** Exercise goal **
Can you write out again every line of the listing below, from the line with "You are a computer-use agent. Image resolution: width=994" up to and including the line with "click(576, 498)", with the requests kept as they are and each coordinate in the answers shifted up by 28?

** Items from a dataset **
^^^^^^^^

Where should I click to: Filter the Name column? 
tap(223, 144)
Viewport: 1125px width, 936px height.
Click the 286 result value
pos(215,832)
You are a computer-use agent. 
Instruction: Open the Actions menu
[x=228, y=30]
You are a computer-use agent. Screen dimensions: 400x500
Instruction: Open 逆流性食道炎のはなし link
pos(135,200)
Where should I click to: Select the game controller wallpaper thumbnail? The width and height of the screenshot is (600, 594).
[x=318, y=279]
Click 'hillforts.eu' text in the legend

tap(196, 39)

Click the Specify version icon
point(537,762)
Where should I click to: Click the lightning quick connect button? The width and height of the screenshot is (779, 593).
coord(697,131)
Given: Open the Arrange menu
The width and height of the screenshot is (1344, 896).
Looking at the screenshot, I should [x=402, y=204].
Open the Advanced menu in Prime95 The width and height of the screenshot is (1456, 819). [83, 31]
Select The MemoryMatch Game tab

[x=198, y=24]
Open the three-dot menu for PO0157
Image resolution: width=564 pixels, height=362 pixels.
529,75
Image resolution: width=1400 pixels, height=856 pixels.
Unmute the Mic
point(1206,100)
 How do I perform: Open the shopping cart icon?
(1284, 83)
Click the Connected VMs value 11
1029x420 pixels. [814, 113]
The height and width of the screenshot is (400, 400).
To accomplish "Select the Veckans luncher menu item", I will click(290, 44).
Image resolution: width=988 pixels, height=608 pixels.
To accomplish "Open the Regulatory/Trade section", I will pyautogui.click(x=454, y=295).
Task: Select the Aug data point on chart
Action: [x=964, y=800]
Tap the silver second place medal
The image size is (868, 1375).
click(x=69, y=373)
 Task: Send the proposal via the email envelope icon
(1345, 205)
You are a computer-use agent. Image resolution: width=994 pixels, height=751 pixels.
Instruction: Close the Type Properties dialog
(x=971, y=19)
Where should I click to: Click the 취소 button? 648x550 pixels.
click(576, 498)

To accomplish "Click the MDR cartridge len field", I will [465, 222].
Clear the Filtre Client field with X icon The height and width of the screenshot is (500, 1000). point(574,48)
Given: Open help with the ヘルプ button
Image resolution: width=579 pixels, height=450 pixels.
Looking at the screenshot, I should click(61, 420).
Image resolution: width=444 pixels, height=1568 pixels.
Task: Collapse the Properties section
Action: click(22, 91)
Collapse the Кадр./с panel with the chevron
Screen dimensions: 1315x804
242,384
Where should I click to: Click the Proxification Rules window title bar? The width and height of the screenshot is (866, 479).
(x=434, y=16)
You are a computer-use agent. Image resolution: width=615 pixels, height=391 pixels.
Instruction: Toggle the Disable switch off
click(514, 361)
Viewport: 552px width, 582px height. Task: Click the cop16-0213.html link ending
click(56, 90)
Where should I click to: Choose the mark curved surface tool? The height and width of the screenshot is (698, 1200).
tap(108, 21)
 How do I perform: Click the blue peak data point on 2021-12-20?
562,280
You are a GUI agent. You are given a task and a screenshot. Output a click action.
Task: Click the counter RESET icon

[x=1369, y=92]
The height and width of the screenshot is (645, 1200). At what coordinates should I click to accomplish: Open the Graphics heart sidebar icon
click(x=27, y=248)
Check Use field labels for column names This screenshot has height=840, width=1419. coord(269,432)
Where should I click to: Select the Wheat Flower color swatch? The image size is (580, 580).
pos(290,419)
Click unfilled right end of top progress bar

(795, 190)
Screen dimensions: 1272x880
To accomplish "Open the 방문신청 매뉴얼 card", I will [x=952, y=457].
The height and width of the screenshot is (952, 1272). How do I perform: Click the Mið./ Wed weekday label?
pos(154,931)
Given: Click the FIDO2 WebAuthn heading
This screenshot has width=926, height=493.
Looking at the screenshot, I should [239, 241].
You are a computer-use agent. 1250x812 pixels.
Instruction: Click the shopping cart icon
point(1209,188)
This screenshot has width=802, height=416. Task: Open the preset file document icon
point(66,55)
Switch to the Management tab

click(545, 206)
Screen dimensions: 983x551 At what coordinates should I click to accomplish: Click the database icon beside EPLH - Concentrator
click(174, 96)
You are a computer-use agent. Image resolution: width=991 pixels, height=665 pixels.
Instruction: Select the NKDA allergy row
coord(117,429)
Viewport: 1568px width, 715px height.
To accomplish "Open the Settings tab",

^^^^^^^^

** Reply **
You are a computer-use agent. Image resolution: width=994 pixels, height=751 pixels.
Instruction: Close the Type Properties dialog
(x=999, y=47)
Where should I click to: Click the 취소 button? 648x550 pixels.
click(604, 526)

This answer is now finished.